▶ DATA:
<<<<
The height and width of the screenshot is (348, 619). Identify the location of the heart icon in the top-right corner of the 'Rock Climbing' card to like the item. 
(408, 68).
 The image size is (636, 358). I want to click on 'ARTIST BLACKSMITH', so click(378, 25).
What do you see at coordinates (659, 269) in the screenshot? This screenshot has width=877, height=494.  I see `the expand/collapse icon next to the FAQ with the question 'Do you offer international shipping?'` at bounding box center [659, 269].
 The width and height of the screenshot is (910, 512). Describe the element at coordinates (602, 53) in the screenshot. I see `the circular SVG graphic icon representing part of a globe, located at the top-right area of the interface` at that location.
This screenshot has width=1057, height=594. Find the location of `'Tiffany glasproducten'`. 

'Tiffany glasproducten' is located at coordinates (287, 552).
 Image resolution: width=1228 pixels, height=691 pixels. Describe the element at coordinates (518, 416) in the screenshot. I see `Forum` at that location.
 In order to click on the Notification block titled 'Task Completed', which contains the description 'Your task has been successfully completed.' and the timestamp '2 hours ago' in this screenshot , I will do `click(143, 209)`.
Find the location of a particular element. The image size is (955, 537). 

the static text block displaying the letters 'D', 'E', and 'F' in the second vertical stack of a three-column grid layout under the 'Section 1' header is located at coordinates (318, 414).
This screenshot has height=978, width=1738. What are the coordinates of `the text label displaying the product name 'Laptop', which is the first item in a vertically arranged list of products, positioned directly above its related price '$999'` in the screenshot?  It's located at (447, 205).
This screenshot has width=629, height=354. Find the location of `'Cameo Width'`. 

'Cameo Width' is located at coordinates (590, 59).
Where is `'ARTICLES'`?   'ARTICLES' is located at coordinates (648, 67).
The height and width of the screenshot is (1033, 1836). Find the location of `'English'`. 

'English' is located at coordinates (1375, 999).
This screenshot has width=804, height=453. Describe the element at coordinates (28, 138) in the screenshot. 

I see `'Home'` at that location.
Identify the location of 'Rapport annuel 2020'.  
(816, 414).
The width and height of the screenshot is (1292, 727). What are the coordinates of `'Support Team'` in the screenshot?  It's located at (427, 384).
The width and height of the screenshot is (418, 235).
>>>>
▶ EXERCISE: Please go through all the items above and change every "Find the location of" to "Locate", keeping everything else the same.

▶ WRITTEN ANSWER:
The height and width of the screenshot is (348, 619). Identify the location of the heart icon in the top-right corner of the 'Rock Climbing' card to like the item. 
(408, 68).
 The image size is (636, 358). I want to click on 'ARTIST BLACKSMITH', so click(378, 25).
What do you see at coordinates (659, 269) in the screenshot? This screenshot has width=877, height=494.  I see `the expand/collapse icon next to the FAQ with the question 'Do you offer international shipping?'` at bounding box center [659, 269].
 The width and height of the screenshot is (910, 512). Describe the element at coordinates (602, 53) in the screenshot. I see `the circular SVG graphic icon representing part of a globe, located at the top-right area of the interface` at that location.
This screenshot has width=1057, height=594. Locate `'Tiffany glasproducten'`. 

'Tiffany glasproducten' is located at coordinates (287, 552).
 Image resolution: width=1228 pixels, height=691 pixels. Describe the element at coordinates (518, 416) in the screenshot. I see `Forum` at that location.
 In order to click on the Notification block titled 'Task Completed', which contains the description 'Your task has been successfully completed.' and the timestamp '2 hours ago' in this screenshot , I will do `click(143, 209)`.
Locate a particular element. The image size is (955, 537). 

the static text block displaying the letters 'D', 'E', and 'F' in the second vertical stack of a three-column grid layout under the 'Section 1' header is located at coordinates (318, 414).
This screenshot has height=978, width=1738. What are the coordinates of `the text label displaying the product name 'Laptop', which is the first item in a vertically arranged list of products, positioned directly above its related price '$999'` in the screenshot?  It's located at (447, 205).
This screenshot has width=629, height=354. Locate `'Cameo Width'`. 

'Cameo Width' is located at coordinates (590, 59).
Where is `'ARTICLES'`?   'ARTICLES' is located at coordinates (648, 67).
The height and width of the screenshot is (1033, 1836). Locate `'English'`. 

'English' is located at coordinates (1375, 999).
This screenshot has width=804, height=453. Describe the element at coordinates (28, 138) in the screenshot. 

I see `'Home'` at that location.
Identify the location of 'Rapport annuel 2020'.  
(816, 414).
The width and height of the screenshot is (1292, 727). What are the coordinates of `'Support Team'` in the screenshot?  It's located at (427, 384).
The width and height of the screenshot is (418, 235).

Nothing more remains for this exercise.